Venezuela Oil Sector Overhaul
Lawmakers in the country’s National Assembly approved the overhaul of the energy industry law earlier in the day, less than a month after the seizure of President Nicolás Maduro in Venezuela’s capital.
As the bill was being passed, the U.S. Treasury Department began easing sanctions on Venezuelan oil and expanded the ability of U.S. energy companies to operate in the South American nation, as outlined by U.S. Secretary of State Marco Rubio the day before.
“We’re talking about the future. We are talking about the country that we are going to give to our children,” Rodríguez said.
Rodríguez proposed the changes after U.S. President Donald Trump said his administration would take control of Venezuela’s oil exports and revitalize the industry by attracting foreign investment.
The legislation will give private companies control over the production and sale of oil and allow for independent arbitration of disputes.
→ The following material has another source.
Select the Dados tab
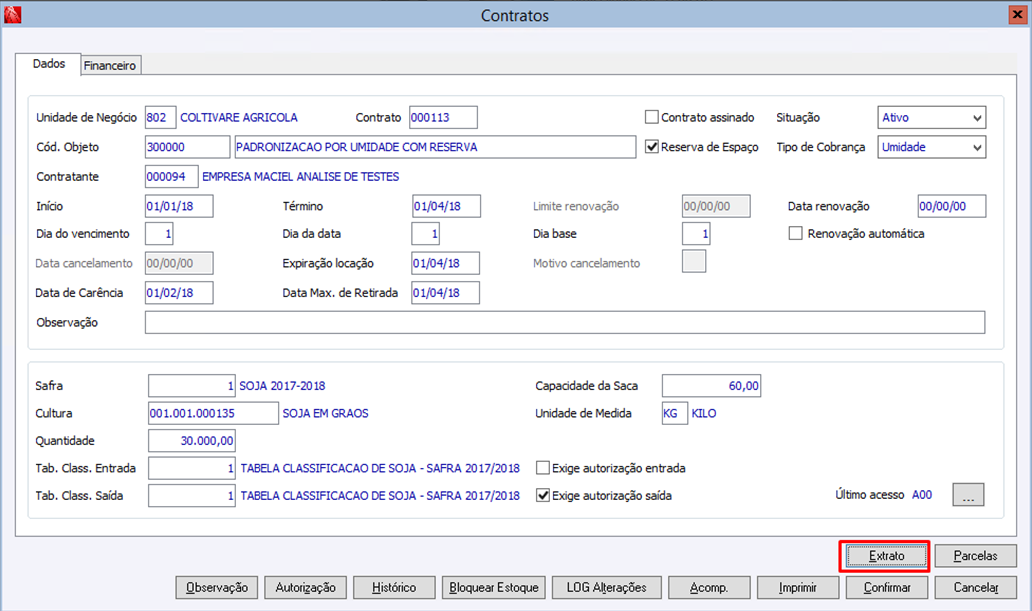Screen dimensions: 1032x611 pyautogui.click(x=49, y=64)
The government expects the changes to reassure major U.S. oil companies that have been hesitant to return to the country. Some companies lost investments when the ruling party enacted the existing law two decades ago to favour Venezuela’s state-run oil company, Petróleos de Venezuela SA (PDVSA).
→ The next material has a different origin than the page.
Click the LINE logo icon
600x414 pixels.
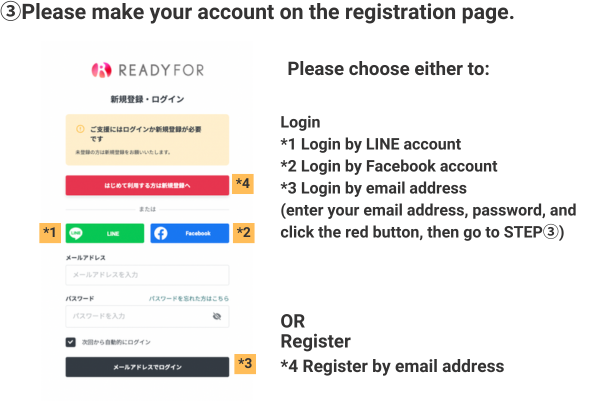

The revised law would modify extraction taxes, setting a royalty cap rate of 30 per cent and allowing the executive branch to set percentages for each project based on capital investment needs and competitiveness.
It also removes the requirement for disputes to be settled only in Venezuelan courts, which are controlled by the ruling party. Foreign investors have long sought the involvement of independent courts to prevent future expropriation.
Economic Impact
Ruling-party lawmaker Orlando Camacho, head of the assembly’s oil committee, said the reform “will change the country’s economy.”
Opposition lawmaker Antonio Ecarri urged the assembly to add transparency and accountability provisions to the law, including a website to make funding and other information public. He argued that these provisions could also be considered judicial guarantees, noting that the current lack of oversight has led to systemic corruption.
“Let the light shine on in the oil industry,” Ecarri said.
Oil workers dressed in red jumpsuits and hard hats celebrated the bill’s approval, waving a Venezuelan flag inside the legislative palace and joining lawmakers in a demonstration with ruling-party supporters.
The law was last altered two decades ago when the late Hugo Chávez made heavy state control over the oil industry a pillar of his socialist-inspired revolution.
In the early years of his tenure, a large increase in oil revenue allowed PDVSA to become the main source of government revenue and the backbone of Venezuela’s economy.
Chávez’s 2006 changes to the hydrocarbons law required PDVSA to be the principal stakeholder in all major oil projects.
Chávez nationalized assets belonging to American and other Western firms that refused to comply with the new contracts, including ExxonMobil and ConocoPhillips. They are still awaiting billions of dollars in arbitration awards.
PDVSA’s fortunes, and the country’s, declined as oil prices dropped and government mismanagement eroded profits and hurt production, first under Chávez, then Maduro.